● **Task brief**:
Print out the entries below with no edits.

Information provided: Begin

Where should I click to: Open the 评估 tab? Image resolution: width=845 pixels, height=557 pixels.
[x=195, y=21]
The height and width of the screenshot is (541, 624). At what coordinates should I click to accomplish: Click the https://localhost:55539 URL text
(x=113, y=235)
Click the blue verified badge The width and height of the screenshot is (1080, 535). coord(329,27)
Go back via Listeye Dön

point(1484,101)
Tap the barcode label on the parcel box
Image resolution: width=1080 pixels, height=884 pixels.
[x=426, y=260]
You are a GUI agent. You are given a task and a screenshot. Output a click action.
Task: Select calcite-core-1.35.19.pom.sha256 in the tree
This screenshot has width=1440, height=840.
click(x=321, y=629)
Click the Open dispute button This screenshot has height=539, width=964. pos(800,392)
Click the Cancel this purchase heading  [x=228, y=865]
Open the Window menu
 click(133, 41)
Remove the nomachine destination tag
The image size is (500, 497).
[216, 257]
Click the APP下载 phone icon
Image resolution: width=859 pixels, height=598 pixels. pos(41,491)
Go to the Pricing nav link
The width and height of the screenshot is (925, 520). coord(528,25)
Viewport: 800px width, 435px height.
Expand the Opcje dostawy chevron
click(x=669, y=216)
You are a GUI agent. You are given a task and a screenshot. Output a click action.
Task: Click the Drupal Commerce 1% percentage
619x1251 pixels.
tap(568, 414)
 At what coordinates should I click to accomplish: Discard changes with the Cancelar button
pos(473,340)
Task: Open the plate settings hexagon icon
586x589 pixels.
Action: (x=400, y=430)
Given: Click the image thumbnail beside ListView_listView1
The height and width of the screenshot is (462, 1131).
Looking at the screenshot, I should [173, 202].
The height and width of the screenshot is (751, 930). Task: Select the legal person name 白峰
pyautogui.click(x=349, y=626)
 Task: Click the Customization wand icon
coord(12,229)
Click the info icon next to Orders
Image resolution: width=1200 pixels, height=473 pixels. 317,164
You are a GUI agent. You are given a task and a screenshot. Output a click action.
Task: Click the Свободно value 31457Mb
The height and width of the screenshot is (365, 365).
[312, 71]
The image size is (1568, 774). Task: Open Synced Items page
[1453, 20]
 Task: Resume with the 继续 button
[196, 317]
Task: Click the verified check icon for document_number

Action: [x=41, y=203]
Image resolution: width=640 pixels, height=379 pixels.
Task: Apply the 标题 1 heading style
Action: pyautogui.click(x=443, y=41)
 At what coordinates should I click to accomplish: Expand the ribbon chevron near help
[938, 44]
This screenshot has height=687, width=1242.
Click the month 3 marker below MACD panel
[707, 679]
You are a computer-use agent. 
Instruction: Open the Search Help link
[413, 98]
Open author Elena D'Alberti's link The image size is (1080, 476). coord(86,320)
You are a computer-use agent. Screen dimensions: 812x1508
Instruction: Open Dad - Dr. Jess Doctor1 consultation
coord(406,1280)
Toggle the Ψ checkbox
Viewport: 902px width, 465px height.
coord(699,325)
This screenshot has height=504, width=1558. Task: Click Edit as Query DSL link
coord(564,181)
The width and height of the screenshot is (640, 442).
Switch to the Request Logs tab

Information provided: End

● **Task response**:
Where should I click to: Open the 评估 tab? Image resolution: width=845 pixels, height=557 pixels.
[x=195, y=21]
The height and width of the screenshot is (541, 624). At what coordinates should I click to accomplish: Click the https://localhost:55539 URL text
(x=113, y=235)
Click the blue verified badge The width and height of the screenshot is (1080, 535). coord(329,27)
Go back via Listeye Dön

point(1484,101)
Tap the barcode label on the parcel box
Image resolution: width=1080 pixels, height=884 pixels.
[x=426, y=260]
You are a GUI agent. You are given a task and a screenshot. Output a click action.
Task: Select calcite-core-1.35.19.pom.sha256 in the tree
This screenshot has width=1440, height=840.
click(x=321, y=629)
Click the Open dispute button This screenshot has height=539, width=964. pos(800,392)
Click the Cancel this purchase heading  [x=228, y=865]
Open the Window menu
 click(133, 41)
Remove the nomachine destination tag
The image size is (500, 497).
[216, 257]
Click the APP下载 phone icon
Image resolution: width=859 pixels, height=598 pixels. pos(41,491)
Go to the Pricing nav link
The width and height of the screenshot is (925, 520). coord(528,25)
Viewport: 800px width, 435px height.
Expand the Opcje dostawy chevron
click(x=669, y=216)
You are a GUI agent. You are given a task and a screenshot. Output a click action.
Task: Click the Drupal Commerce 1% percentage
619x1251 pixels.
tap(568, 414)
 At what coordinates should I click to accomplish: Discard changes with the Cancelar button
pos(473,340)
Task: Open the plate settings hexagon icon
586x589 pixels.
Action: (x=400, y=430)
Given: Click the image thumbnail beside ListView_listView1
The height and width of the screenshot is (462, 1131).
Looking at the screenshot, I should [173, 202].
The height and width of the screenshot is (751, 930). Task: Select the legal person name 白峰
pyautogui.click(x=349, y=626)
 Task: Click the Customization wand icon
coord(12,229)
Click the info icon next to Orders
Image resolution: width=1200 pixels, height=473 pixels. 317,164
You are a GUI agent. You are given a task and a screenshot. Output a click action.
Task: Click the Свободно value 31457Mb
The height and width of the screenshot is (365, 365).
[312, 71]
The image size is (1568, 774). Task: Open Synced Items page
[1453, 20]
 Task: Resume with the 继续 button
[196, 317]
Task: Click the verified check icon for document_number

Action: [x=41, y=203]
Image resolution: width=640 pixels, height=379 pixels.
Task: Apply the 标题 1 heading style
Action: pyautogui.click(x=443, y=41)
 At what coordinates should I click to accomplish: Expand the ribbon chevron near help
[938, 44]
This screenshot has height=687, width=1242.
Click the month 3 marker below MACD panel
[707, 679]
You are a computer-use agent. 
Instruction: Open the Search Help link
[413, 98]
Open author Elena D'Alberti's link The image size is (1080, 476). coord(86,320)
You are a computer-use agent. Screen dimensions: 812x1508
Instruction: Open Dad - Dr. Jess Doctor1 consultation
coord(406,1280)
Toggle the Ψ checkbox
Viewport: 902px width, 465px height.
coord(699,325)
This screenshot has height=504, width=1558. Task: Click Edit as Query DSL link
coord(564,181)
The width and height of the screenshot is (640, 442).
Switch to the Request Logs tab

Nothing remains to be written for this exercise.